## PROBLEM STATEMENT
Would you quote the material below from its first line through the line containing "Task: Click the collar", exactly and with both ends included?
▬▬▬▬▬▬
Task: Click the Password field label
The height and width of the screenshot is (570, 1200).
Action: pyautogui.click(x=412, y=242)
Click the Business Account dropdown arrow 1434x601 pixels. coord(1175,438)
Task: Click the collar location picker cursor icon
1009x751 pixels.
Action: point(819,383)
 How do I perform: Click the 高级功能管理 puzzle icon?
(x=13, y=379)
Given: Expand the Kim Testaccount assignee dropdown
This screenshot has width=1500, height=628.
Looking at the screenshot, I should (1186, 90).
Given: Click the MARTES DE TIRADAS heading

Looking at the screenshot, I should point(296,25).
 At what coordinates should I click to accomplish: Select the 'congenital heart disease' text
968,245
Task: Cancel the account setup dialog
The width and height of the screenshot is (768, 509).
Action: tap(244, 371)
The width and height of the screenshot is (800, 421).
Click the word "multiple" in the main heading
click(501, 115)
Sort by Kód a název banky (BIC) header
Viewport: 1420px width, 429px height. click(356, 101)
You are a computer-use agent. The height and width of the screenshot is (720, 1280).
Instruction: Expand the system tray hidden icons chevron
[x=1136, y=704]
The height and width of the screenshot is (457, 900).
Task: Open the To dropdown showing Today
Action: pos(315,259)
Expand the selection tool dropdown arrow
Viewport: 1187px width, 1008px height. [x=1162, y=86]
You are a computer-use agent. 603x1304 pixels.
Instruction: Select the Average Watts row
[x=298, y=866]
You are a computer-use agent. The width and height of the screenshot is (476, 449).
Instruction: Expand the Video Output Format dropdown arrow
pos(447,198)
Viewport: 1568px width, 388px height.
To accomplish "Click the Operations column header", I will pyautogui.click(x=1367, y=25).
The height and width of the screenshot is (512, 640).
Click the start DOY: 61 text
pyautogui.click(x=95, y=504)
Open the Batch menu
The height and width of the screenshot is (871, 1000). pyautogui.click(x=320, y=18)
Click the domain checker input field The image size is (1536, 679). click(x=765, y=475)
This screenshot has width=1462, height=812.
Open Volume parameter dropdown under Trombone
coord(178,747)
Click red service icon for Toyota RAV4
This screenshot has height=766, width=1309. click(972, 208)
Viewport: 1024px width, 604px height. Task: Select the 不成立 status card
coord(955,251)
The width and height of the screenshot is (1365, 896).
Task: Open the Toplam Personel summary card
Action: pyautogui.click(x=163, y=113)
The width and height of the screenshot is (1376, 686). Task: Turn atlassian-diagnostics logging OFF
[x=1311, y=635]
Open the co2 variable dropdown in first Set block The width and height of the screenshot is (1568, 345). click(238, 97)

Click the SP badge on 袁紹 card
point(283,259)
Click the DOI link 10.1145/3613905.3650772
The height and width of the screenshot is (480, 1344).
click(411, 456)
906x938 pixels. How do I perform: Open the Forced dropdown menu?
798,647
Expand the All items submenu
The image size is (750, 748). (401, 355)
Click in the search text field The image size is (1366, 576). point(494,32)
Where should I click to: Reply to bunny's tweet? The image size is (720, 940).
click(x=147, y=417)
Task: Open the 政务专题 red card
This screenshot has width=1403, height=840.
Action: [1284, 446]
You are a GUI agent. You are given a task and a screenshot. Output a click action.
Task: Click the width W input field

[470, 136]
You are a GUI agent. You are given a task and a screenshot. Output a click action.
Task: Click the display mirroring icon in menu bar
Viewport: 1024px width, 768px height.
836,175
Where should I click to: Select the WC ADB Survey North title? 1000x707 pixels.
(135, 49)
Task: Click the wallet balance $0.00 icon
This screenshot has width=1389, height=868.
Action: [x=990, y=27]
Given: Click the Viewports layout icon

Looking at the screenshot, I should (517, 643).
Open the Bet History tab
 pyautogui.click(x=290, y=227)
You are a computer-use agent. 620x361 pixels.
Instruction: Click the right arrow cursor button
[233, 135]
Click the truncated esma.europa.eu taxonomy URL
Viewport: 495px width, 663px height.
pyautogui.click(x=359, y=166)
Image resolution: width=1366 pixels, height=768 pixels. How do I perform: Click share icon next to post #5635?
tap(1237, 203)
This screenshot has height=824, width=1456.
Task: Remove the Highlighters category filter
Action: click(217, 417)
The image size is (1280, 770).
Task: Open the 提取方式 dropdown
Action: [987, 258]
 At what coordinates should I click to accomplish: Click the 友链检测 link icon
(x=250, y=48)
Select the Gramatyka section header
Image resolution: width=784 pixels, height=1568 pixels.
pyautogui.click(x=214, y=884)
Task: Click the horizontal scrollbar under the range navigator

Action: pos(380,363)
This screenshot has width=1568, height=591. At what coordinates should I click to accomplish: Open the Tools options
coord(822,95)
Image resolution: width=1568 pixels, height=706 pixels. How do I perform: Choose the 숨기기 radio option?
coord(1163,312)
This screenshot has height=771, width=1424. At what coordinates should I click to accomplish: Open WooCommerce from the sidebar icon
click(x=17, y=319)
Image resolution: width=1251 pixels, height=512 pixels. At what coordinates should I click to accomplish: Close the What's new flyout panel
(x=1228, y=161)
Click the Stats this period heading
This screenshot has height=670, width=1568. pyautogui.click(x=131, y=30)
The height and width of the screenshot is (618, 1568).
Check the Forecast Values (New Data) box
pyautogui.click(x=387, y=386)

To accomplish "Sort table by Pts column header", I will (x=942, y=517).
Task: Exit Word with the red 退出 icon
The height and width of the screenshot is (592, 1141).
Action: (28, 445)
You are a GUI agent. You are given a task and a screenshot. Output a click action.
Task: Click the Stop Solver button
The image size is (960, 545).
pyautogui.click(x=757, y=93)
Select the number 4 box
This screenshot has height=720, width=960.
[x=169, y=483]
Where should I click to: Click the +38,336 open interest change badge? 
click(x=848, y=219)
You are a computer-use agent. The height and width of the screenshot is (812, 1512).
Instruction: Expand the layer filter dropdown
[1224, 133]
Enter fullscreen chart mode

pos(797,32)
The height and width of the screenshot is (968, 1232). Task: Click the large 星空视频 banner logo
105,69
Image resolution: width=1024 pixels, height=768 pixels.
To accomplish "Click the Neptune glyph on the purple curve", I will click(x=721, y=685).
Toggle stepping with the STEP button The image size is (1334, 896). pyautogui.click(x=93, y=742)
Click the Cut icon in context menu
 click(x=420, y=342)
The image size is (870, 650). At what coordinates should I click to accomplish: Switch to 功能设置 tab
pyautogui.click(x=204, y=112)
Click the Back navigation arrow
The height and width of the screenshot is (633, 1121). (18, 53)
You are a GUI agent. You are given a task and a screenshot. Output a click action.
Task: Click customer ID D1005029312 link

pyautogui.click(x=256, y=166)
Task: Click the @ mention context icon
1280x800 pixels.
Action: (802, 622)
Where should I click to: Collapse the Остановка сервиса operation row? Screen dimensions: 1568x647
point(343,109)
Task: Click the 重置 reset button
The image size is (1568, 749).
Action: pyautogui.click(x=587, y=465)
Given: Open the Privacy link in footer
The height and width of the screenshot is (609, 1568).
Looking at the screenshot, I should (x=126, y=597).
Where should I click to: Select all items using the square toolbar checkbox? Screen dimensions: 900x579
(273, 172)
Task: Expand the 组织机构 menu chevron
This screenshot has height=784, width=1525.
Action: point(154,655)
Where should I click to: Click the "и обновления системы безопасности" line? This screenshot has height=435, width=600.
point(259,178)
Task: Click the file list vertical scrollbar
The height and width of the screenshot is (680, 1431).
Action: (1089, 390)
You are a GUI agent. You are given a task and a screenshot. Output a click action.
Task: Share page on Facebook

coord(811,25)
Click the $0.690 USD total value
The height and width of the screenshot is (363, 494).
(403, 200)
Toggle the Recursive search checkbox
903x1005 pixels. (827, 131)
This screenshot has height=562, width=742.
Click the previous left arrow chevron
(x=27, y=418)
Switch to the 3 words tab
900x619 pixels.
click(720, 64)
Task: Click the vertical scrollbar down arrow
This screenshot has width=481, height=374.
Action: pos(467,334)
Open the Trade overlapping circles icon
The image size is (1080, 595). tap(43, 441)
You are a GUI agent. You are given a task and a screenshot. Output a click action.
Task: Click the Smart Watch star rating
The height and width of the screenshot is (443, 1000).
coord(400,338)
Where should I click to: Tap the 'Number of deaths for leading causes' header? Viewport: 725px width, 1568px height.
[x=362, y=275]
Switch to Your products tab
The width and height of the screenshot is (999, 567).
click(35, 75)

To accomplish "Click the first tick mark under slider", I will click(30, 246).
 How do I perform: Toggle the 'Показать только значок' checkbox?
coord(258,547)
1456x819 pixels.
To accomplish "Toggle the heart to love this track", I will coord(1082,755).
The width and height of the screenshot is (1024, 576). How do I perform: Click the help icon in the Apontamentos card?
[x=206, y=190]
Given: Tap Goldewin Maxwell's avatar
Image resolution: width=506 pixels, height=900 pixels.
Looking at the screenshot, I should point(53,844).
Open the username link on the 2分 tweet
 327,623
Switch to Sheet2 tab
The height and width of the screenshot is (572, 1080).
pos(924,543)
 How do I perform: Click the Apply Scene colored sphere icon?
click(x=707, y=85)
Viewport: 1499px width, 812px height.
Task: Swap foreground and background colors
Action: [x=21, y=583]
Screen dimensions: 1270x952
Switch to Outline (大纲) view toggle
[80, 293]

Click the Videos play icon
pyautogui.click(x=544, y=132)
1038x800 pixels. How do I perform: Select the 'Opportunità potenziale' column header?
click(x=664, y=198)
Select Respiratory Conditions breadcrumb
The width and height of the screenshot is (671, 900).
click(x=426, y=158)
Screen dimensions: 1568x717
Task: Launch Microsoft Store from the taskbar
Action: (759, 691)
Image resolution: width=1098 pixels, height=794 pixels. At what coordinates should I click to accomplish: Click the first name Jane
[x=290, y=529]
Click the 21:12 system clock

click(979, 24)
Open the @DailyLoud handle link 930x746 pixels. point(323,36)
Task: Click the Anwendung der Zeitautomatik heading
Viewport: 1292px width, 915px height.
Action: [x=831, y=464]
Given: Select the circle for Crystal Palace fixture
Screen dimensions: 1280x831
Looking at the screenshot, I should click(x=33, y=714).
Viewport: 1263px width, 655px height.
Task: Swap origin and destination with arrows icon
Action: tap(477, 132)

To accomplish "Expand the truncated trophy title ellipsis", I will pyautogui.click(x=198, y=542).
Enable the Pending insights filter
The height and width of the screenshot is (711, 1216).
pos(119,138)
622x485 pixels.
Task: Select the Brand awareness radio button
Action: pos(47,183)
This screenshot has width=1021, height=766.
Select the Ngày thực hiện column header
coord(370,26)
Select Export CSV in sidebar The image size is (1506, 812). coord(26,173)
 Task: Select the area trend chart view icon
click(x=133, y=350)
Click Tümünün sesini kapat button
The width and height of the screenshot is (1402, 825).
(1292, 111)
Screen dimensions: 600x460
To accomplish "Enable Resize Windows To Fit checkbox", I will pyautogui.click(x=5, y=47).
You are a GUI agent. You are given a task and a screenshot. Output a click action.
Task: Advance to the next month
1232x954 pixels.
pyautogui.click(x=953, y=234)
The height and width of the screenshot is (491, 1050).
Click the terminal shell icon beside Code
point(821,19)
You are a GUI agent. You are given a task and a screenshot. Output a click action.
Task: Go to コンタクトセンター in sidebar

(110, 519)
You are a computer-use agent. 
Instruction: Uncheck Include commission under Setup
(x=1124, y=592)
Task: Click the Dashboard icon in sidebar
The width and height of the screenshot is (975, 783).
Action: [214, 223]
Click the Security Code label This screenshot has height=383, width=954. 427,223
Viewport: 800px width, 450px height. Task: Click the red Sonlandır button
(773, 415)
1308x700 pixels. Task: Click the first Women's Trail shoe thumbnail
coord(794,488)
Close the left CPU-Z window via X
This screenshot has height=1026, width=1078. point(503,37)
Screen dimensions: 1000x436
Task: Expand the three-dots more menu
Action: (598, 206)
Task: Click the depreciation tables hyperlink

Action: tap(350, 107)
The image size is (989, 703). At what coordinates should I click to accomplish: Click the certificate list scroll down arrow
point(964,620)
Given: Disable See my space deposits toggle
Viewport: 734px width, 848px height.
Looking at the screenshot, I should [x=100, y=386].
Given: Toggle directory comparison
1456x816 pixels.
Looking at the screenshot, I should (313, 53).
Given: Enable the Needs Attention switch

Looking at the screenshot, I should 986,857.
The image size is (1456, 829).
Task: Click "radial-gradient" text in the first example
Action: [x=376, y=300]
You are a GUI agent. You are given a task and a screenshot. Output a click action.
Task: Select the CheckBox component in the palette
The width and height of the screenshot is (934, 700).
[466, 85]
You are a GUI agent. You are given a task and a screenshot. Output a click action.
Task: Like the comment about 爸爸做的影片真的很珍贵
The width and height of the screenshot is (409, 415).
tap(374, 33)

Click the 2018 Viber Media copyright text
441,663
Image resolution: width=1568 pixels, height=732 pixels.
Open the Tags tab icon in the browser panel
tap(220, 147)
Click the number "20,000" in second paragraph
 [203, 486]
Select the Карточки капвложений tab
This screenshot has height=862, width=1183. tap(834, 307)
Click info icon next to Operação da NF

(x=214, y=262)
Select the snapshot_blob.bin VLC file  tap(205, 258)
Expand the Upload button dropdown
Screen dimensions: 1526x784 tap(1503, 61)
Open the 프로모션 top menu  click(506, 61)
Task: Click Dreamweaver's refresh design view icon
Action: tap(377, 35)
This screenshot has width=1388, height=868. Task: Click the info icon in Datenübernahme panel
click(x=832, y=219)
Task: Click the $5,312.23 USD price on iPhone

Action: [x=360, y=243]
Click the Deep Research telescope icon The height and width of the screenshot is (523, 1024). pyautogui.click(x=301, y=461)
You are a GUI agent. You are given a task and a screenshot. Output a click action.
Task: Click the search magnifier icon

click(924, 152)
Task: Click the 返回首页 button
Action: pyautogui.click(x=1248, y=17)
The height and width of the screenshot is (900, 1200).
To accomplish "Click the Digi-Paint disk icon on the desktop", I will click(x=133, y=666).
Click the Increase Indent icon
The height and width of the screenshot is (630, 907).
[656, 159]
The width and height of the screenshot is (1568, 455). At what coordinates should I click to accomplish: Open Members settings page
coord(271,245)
▬▬▬▬▬▬
## REPLY
Task: Click the Password field label
The height and width of the screenshot is (570, 1200).
Action: pyautogui.click(x=412, y=242)
Click the Business Account dropdown arrow 1434x601 pixels. coord(1175,438)
Task: Click the collar location picker cursor icon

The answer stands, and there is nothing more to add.